Tissue factor binds to and inhibits interferon-α receptor-1 signaling

Tissue factor (TF), which is a member of the cytokine receptor family, promotes coagulation and coagulation-dependent inflammation. TF also exerts protective effects through unknown mechanisms. Here, we showed that TF binds to interferon-α receptor 1 (IFNAR1) and antagonizes its signaling, preventing spontaneous sterile inflammation and maintaining immune homeostasis. Structural modeling and direct binding studies revealed binding of the TF C-terminal fibronectin III domain to IFNAR1, which restricted the expression of interferon-stimulated genes (ISGs). Podocyte-specific loss of TF in mice (TFΔPOD) resulted in sterile renal inflammation, which was characterized by JAK/STAT signaling, proinflammatory cytokine expression, disrupted immune homeostasis, and glomerulopathy. Inhibiting IFNAR1 signaling or the loss of IFNAR1 expression in podocytes attenuated or prevented these effects in TFΔPOD mice, respectively. Intriguingly, in the heteromer, TF and IFNAR1 are both inactive, while dissociation of the TF-IFNAR1 heteromer promotes TF activity and IFNAR1 signaling. These data suggest that the TF-IFNAR1 heteromer is a new molecular switch that controls thrombo-inflammation. The aim of this study was to examine the impact of podocyte TF loss on kidney immune homeostasis. Initially, primary mouse podocytes carrying TFLoxP and TFΔPOD genotypes were cultured and differentiated for 14 days in vitro, followed by comprehensive analysis of their whole cell transcriptome. Subsequently, to delve into the repercussions of podocyte TF loss on kidney immune homeostasis, we conducted a screening of whole kidney RNA extracted from TFLoxP and TFΔPOD mice. Lastly, the regulatory role of human podocyte TF in IFNAR1 signaling was confirmed by simultaneously disrupting TF and IFNAR1 in immortalized human podocytes. This multifaceted approach sheds light on the intricate interplay between podocyte TF, immune responses, and kidney homeostasis.

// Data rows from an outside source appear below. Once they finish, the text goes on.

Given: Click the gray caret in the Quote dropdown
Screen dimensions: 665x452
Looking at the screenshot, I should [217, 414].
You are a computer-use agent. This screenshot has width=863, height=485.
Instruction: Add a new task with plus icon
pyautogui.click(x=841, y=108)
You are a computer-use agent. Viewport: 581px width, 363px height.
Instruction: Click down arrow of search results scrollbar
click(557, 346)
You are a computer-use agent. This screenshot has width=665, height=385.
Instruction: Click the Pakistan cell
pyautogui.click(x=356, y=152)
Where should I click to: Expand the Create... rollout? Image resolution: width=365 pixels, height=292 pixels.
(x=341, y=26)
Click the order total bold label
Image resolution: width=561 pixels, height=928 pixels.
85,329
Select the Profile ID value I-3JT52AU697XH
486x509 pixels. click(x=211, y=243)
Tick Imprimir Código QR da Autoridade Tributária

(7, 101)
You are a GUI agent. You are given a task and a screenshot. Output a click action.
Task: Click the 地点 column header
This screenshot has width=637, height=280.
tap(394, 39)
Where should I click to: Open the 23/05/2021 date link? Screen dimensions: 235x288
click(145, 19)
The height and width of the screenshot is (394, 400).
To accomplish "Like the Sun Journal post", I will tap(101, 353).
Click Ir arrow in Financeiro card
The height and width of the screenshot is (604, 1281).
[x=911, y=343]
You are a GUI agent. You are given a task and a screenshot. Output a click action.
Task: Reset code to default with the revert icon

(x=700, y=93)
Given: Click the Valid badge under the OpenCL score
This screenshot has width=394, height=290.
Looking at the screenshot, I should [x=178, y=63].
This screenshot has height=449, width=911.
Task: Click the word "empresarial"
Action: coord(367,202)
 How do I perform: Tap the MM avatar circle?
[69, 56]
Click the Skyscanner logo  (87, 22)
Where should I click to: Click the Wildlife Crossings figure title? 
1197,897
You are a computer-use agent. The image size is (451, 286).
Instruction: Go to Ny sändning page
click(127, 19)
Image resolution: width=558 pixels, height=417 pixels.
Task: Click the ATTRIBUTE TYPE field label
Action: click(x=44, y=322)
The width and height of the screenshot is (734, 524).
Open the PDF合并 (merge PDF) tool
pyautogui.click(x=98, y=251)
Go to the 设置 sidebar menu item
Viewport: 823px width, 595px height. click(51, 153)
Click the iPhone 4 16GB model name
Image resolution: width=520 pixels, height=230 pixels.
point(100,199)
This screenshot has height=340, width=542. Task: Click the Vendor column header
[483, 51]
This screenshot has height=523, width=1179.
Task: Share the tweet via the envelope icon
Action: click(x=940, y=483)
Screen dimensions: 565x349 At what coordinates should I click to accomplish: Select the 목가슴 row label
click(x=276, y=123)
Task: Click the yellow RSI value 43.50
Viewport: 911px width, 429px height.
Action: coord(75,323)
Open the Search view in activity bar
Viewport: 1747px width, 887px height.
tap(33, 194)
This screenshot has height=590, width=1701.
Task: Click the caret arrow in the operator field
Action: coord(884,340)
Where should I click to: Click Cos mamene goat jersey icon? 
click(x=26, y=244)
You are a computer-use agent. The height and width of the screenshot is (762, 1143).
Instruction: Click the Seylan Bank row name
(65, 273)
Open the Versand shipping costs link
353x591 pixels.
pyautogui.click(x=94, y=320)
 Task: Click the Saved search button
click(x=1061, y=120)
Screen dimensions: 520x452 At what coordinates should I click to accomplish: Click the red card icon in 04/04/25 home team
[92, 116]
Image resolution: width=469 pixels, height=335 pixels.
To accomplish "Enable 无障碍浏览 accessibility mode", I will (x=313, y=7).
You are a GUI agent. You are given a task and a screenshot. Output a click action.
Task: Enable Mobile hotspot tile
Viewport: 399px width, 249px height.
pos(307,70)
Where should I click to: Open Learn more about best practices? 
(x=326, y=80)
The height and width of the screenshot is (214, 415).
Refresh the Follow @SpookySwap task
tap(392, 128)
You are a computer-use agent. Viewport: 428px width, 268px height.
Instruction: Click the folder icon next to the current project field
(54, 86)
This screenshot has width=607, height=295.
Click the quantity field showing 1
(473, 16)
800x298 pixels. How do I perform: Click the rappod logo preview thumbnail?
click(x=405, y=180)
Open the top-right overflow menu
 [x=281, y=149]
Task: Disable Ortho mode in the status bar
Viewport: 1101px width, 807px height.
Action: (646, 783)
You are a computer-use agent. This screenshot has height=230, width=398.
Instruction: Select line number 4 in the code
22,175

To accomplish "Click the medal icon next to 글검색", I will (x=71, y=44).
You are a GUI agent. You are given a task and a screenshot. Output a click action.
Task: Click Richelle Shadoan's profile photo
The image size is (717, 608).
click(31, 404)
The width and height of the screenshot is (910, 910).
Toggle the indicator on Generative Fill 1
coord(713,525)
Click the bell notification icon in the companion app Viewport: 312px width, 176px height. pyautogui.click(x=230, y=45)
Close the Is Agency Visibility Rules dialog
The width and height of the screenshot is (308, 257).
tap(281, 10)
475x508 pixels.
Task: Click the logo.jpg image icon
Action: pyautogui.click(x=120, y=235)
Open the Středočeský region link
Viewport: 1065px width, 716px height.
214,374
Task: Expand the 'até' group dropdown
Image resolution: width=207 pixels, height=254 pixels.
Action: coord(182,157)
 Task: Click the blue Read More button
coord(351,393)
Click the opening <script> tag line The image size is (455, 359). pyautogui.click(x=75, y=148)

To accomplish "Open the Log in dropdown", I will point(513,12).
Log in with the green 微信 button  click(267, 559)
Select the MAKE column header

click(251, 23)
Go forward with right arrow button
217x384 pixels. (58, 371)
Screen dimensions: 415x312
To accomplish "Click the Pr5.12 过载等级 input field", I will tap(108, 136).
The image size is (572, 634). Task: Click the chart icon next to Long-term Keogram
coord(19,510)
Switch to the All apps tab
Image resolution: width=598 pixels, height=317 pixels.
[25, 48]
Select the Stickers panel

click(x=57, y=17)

组织因子（Tissue factor, TF）作为细胞因子受体家族成员，可促进凝血及凝血依赖性炎症反应，同时亦通过尚未阐明的机制发挥保护作用。本研究证实，TF可与Ⅰ型干扰素受体1（interferon-α receptor 1, IFNAR1）结合并拮抗其信号转导，从而抑制自发性无菌性炎症、维持机体免疫稳态。结构建模与直接结合实验表明，TF的C端纤连蛋白Ⅲ结构域可与IFNAR1结合，进而限制干扰素刺激基因（interferon-stimulated genes, ISGs）的表达。小鼠足细胞特异性敲除TF（TFΔPOD）可引发无菌性肾脏炎症，其特征为JAK/STAT信号通路激活、促炎细胞因子表达上调、免疫稳态紊乱及肾小球病变。在TFΔPOD小鼠体内，抑制IFNAR1信号转导或敲除足细胞中的IFNAR1，可分别减轻或完全阻断上述病理改变。值得注意的是，在TF-IFNAR1异源多聚体中，二者均处于失活状态；而该异源多聚体的解离则可同时激活TF的功能与IFNAR1信号转导。上述研究结果表明，TF-IFNAR1异源多聚体是调控血栓炎症的新型分子开关。本研究旨在探究足细胞TF缺失对肾脏免疫稳态的影响。首先，我们体外培养携带TFLoxP与TFΔPOD基因型的原代小鼠足细胞，诱导分化14天后对其全细胞转录组进行全面分析。随后，为深入解析足细胞TF缺失对肾脏免疫稳态的影响，我们对提取自TFLoxP与TFΔPOD小鼠的全肾RNA进行了转录组筛选。最后，通过在永生化人足细胞中同时敲除TF与IFNAR1，我们证实了人足细胞TF对IFNAR1信号通路的调控作用。本多维度研究策略揭示了足细胞TF、免疫应答与肾脏稳态之间的复杂相互作用。